Passaria mais uma semana antes que eu ouvisse esse silêncio, saindo de um fim de semana em Galway, passando por Westport e subindo a N59, que se torna menos como uma estrada principal nacional e mais como uma estrada rural no norte que mais me aventuro. Agora, não há uma alma na Irlanda que nunca tenha ouvido falar em Rossport, mas a maioria pensa na luta como algo no passado distante.

Menciono isso casualmente para alguns dos meus elevadores, testando a água. A primeira vez que tenho sorte; a mulher ruiva com sua filhinha nas costas não só conhece o lugar, ela se trancou em máquinas lá alguns anos antes. Um aumento posterior tem uma visão mais suave: “Não sei do que eles estão reclamando. A Irlanda precisa desse gás, como.

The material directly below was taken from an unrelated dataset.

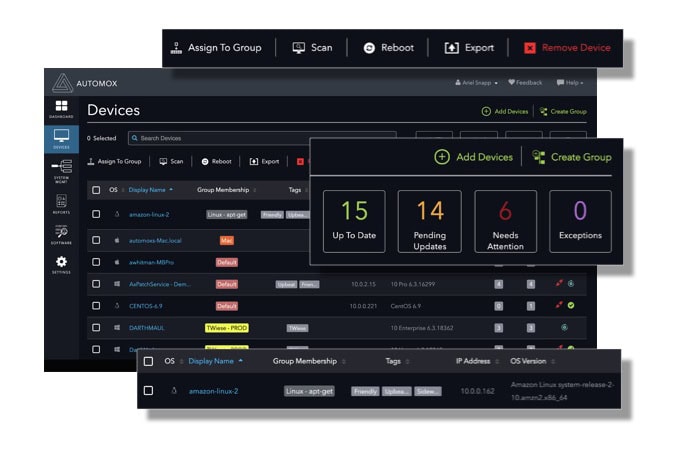Go to System Mgmt in the sidebar
The width and height of the screenshot is (700, 466).
61,170
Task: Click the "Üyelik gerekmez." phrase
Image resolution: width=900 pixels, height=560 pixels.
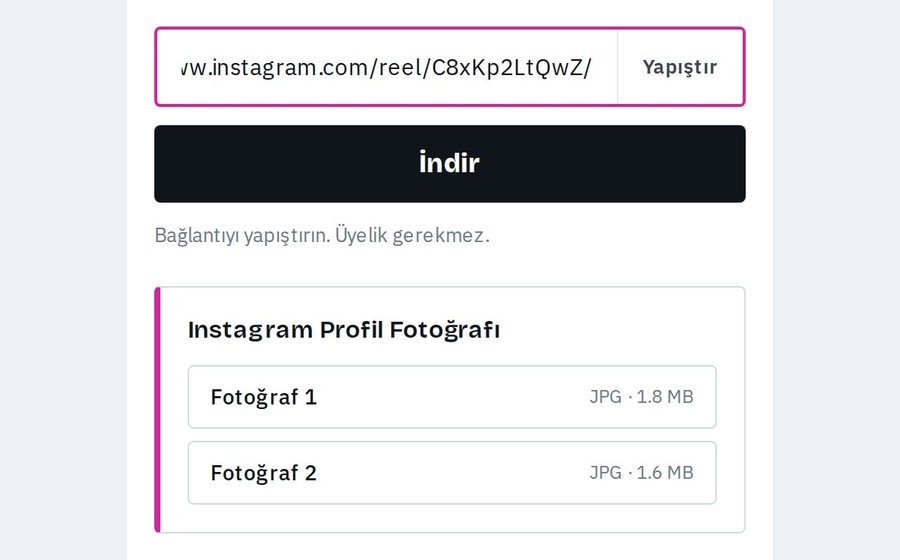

À medida que me aproximo, as pessoas sabem para onde estou indo. Agora, parece que os que apóiam a campanha sempre param, enquanto os trabalhadores e apoiadores da Shell dirigem rápido e com cara de pedra. Parece ser uma comunidade onde as linhas de batalha são claramente traçadas.

Apenas uma campanha local

Foto por autor

Chego no banco do passageiro de uma van cinza-azulada com um homem chamado John, um morador local. Ele me leva até o acampamento nos limites da vila de Pullathomas. O céu é um azul de bronze; ovelha 'baah' no campo vizinho. O Rossport Solidarity Camp parece algo parecido com um longo e fino lote de distribuição. Paletes de madeira seguem um caminho através da grama estrelada, passando por duas turbinas eólicas e uma linha de lavagem pendurada com roupas variadas, até um banheiro de compostagem e estruturas de dobragem envoltas em lona verde pesada.

A maior estrutura, mais próxima da estrada, é uma pequena casa de madeira octogonal conhecida simplesmente como "casa redonda". Essa é a estrutura comum, que serve como cozinha, lounge e espaço para dormir dos hóspedes. Há poltronas, um sofá e um mezanino com tapetes e edredons. Há também uma pia de cozinha com uma torneira de trabalho, um fogão a gás e tomadas conectadas às turbinas eólicas do lado de fora.

“Olá, você deve ser Jo. Você chegou a tempo do jantar! A garota sorri para mim, mexendo uma panela enorme de macarrão. Sou hiperativa desde um dia de carona e feliz por ter algo para encher minha barriga. Entre bocados de macarrão e lentilhas, estou conversando sem parar. Quero saber o nome de todos, há quanto tempo eles estão aqui e se atualizam na campanha, tudo ao mesmo tempo.

Campo de Solidariedade de Rossport
Campo de Solidariedade de Rossport

Foto por autor

Este é o mais recente dos nove espaços de acampamento consecutivos, incluindo campos e casas alugadas, que foram montados e demolidos desde 2005. O acampamento original estava em Rossport, daí o nome. No entanto, deve se mover mais uma vez, já que o proprietário desse pedaço de terra precisa de seu campo de volta para pastar ovelhas. Um homem mais velho e alegre chamado Gerry está oferecendo seu campo para a próxima encarnação, a cinco minutos a pé. Isso significa desmontar todas as estruturas e remontá-las lá.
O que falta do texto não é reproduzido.